- _Material for this exercise_
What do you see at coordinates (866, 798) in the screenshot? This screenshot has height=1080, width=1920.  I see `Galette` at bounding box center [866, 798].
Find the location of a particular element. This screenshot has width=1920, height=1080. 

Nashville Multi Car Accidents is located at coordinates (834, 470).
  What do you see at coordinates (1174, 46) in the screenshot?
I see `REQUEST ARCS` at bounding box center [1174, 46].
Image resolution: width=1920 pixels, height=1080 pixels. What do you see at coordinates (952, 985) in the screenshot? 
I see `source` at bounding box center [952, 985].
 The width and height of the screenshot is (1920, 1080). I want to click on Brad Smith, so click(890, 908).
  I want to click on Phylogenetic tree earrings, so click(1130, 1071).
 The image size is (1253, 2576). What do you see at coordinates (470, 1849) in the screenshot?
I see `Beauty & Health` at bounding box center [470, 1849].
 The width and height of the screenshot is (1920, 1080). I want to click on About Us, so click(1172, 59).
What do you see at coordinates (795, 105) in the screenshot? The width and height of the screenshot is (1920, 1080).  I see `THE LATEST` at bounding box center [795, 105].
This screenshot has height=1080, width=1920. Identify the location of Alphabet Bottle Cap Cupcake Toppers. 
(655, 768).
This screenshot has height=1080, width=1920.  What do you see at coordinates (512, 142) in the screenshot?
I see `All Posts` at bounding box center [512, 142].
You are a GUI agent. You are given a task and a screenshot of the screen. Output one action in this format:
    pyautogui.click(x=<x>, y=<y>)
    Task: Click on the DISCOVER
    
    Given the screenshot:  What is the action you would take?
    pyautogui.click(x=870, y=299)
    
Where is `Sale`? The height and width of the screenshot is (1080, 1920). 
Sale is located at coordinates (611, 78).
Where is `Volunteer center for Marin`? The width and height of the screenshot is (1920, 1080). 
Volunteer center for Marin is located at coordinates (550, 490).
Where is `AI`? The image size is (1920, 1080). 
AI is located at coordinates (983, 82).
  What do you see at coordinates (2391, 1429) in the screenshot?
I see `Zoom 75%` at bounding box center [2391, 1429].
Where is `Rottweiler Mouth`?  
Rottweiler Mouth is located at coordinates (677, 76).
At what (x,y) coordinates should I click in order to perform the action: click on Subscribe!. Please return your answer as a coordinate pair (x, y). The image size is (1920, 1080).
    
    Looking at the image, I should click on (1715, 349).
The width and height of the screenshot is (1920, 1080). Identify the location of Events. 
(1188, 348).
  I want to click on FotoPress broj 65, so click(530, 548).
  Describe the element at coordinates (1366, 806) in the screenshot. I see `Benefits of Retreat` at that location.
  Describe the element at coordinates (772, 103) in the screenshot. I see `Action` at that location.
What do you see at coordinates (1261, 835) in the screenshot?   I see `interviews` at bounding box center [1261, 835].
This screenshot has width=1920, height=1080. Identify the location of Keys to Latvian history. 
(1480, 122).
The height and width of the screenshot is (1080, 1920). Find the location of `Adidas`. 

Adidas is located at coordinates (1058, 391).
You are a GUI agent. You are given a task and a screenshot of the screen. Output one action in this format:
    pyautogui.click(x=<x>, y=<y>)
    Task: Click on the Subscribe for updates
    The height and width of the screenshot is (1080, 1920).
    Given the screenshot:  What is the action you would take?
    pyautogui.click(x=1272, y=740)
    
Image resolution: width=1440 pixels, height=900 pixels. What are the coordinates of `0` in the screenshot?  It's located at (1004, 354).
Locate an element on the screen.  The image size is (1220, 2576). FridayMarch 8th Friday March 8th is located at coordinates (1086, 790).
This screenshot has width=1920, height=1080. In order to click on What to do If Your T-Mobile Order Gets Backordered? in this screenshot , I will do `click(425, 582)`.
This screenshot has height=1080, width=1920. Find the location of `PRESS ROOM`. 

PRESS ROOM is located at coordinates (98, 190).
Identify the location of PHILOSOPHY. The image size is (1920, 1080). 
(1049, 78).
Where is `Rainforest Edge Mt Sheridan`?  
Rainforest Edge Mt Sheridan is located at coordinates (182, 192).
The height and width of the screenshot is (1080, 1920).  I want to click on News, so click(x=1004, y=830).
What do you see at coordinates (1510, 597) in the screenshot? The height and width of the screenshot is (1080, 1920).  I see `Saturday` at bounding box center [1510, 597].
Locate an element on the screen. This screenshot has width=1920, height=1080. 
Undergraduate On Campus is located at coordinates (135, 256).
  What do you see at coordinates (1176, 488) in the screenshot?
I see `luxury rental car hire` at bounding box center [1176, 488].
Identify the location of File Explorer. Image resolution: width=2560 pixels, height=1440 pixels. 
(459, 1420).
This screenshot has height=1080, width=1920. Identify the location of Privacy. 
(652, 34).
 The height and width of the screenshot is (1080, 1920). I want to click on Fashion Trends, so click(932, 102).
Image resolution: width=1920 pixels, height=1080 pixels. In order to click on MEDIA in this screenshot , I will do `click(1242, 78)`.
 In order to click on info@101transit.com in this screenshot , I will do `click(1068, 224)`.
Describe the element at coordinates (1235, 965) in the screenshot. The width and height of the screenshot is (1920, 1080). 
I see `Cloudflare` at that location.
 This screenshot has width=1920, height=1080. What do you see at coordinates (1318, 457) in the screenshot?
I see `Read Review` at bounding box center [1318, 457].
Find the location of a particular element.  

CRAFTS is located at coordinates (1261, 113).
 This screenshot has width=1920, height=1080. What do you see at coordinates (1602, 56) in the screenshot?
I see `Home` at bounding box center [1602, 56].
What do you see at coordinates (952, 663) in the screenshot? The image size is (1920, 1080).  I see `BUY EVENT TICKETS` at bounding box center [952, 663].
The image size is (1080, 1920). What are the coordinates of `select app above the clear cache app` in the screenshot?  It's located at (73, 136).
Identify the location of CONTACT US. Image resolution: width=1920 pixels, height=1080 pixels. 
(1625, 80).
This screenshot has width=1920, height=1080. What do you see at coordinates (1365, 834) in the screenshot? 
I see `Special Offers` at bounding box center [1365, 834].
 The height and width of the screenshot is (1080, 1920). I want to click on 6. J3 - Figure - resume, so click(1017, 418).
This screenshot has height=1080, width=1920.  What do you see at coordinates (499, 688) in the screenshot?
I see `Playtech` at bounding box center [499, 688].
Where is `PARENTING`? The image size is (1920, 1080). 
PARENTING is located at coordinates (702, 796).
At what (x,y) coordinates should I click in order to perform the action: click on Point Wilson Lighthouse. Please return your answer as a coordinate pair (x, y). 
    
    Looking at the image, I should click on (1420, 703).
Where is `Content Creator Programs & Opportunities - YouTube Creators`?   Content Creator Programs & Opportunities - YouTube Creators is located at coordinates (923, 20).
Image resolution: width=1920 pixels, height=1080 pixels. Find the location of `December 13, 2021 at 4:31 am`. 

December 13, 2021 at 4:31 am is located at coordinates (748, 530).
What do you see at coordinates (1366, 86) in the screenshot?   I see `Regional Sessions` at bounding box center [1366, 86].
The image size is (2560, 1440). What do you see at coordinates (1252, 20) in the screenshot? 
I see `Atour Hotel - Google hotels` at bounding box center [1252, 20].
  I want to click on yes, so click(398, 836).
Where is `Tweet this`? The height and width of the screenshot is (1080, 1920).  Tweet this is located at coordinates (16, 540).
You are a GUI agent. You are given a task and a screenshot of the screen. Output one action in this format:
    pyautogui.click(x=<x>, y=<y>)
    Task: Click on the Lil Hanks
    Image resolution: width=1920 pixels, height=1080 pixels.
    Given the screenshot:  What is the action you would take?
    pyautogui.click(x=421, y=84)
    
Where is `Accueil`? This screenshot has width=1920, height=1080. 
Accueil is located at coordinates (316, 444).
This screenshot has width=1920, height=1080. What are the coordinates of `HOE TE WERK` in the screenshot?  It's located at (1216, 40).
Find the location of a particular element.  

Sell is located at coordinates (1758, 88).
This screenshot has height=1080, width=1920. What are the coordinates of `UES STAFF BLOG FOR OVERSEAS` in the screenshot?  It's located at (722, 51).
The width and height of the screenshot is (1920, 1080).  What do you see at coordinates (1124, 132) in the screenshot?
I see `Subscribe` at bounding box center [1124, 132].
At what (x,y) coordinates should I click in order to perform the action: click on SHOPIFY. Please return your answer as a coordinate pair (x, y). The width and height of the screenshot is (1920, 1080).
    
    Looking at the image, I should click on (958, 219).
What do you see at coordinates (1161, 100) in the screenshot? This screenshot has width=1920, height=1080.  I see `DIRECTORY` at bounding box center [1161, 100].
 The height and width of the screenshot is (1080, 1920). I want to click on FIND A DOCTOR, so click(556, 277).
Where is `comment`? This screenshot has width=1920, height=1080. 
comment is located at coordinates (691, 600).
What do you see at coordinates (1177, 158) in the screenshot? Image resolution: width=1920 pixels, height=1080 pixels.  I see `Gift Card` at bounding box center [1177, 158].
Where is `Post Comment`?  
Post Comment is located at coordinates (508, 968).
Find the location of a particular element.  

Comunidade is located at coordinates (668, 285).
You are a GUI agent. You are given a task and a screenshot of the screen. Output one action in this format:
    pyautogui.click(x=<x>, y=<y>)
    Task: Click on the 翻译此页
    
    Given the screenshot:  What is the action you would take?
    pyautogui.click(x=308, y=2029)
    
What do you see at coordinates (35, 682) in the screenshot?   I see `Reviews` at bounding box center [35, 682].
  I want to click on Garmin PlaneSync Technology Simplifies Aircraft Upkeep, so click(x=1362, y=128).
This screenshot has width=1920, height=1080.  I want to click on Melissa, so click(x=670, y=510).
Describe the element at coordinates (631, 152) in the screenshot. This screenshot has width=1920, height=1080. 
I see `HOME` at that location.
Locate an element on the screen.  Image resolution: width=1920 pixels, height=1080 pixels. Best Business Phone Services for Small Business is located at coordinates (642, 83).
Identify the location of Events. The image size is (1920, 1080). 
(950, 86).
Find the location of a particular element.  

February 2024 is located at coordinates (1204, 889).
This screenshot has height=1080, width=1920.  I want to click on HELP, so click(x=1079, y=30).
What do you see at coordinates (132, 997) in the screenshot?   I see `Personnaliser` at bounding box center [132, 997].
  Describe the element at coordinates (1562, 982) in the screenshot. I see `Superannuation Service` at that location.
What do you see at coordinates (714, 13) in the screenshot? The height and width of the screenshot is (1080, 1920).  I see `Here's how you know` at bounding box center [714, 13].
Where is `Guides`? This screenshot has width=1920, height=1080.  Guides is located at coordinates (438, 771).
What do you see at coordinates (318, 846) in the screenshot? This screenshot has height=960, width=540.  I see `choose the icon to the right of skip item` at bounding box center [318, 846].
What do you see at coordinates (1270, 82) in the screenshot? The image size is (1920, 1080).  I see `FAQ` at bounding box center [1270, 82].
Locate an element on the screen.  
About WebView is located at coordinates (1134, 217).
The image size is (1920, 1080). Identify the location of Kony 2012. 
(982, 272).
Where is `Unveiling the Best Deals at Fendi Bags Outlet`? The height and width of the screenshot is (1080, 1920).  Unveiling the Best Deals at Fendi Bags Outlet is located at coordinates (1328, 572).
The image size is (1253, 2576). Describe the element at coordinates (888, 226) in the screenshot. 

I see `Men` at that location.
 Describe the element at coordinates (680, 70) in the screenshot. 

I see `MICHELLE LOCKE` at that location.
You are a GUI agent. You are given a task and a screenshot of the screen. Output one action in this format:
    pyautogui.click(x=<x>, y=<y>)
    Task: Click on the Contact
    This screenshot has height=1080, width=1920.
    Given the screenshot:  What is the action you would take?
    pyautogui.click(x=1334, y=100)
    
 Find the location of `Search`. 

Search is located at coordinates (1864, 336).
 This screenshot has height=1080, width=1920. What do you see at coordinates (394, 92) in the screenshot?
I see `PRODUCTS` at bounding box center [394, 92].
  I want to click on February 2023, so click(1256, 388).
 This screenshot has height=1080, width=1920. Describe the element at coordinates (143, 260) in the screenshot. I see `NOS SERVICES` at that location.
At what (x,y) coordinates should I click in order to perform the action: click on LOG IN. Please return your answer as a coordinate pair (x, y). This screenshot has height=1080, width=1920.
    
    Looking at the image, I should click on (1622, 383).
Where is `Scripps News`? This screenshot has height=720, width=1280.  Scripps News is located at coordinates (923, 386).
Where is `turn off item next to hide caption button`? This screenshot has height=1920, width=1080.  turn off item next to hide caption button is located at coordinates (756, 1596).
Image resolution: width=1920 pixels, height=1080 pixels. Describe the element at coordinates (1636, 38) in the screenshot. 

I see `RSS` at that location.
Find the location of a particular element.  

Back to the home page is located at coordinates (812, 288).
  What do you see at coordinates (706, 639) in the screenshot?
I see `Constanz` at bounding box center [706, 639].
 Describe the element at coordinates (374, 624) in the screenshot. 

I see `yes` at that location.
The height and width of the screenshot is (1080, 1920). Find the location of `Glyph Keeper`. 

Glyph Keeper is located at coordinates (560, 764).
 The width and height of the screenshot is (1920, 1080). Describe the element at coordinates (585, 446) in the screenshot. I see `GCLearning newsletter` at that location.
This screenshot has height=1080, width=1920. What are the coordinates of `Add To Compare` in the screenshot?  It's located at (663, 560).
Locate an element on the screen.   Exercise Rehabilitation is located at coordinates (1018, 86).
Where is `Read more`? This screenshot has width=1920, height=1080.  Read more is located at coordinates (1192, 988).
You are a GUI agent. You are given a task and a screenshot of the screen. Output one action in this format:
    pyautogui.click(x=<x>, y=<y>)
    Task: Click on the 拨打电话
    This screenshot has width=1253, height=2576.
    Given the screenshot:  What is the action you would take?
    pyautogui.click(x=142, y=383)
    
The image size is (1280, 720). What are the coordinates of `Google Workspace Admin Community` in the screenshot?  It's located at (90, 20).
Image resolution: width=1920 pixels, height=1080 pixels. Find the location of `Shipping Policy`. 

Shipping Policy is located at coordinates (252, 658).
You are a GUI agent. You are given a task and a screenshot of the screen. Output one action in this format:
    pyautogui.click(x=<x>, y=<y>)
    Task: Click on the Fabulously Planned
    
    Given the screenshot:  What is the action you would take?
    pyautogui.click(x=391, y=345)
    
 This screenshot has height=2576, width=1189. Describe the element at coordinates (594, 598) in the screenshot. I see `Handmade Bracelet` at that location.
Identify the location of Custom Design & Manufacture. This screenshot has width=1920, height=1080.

- _Exercise details_
Please copy the entries above word for word, from the very first line through the line holding "pyautogui.click(x=870, y=299)", including that line.

- _Response for this exercise_
What do you see at coordinates (866, 798) in the screenshot? This screenshot has height=1080, width=1920.  I see `Galette` at bounding box center [866, 798].
Find the location of a particular element. This screenshot has width=1920, height=1080. 

Nashville Multi Car Accidents is located at coordinates (834, 470).
  What do you see at coordinates (1174, 46) in the screenshot?
I see `REQUEST ARCS` at bounding box center [1174, 46].
Image resolution: width=1920 pixels, height=1080 pixels. What do you see at coordinates (952, 985) in the screenshot? 
I see `source` at bounding box center [952, 985].
 The width and height of the screenshot is (1920, 1080). I want to click on Brad Smith, so click(890, 908).
  I want to click on Phylogenetic tree earrings, so click(1130, 1071).
 The image size is (1253, 2576). What do you see at coordinates (470, 1849) in the screenshot?
I see `Beauty & Health` at bounding box center [470, 1849].
 The width and height of the screenshot is (1920, 1080). I want to click on About Us, so click(1172, 59).
What do you see at coordinates (795, 105) in the screenshot? The width and height of the screenshot is (1920, 1080).  I see `THE LATEST` at bounding box center [795, 105].
This screenshot has height=1080, width=1920. Identify the location of Alphabet Bottle Cap Cupcake Toppers. 
(655, 768).
This screenshot has height=1080, width=1920.  What do you see at coordinates (512, 142) in the screenshot?
I see `All Posts` at bounding box center [512, 142].
You are a GUI agent. You are given a task and a screenshot of the screen. Output one action in this format:
    pyautogui.click(x=<x>, y=<y>)
    Task: Click on the DISCOVER
    
    Given the screenshot:  What is the action you would take?
    pyautogui.click(x=870, y=299)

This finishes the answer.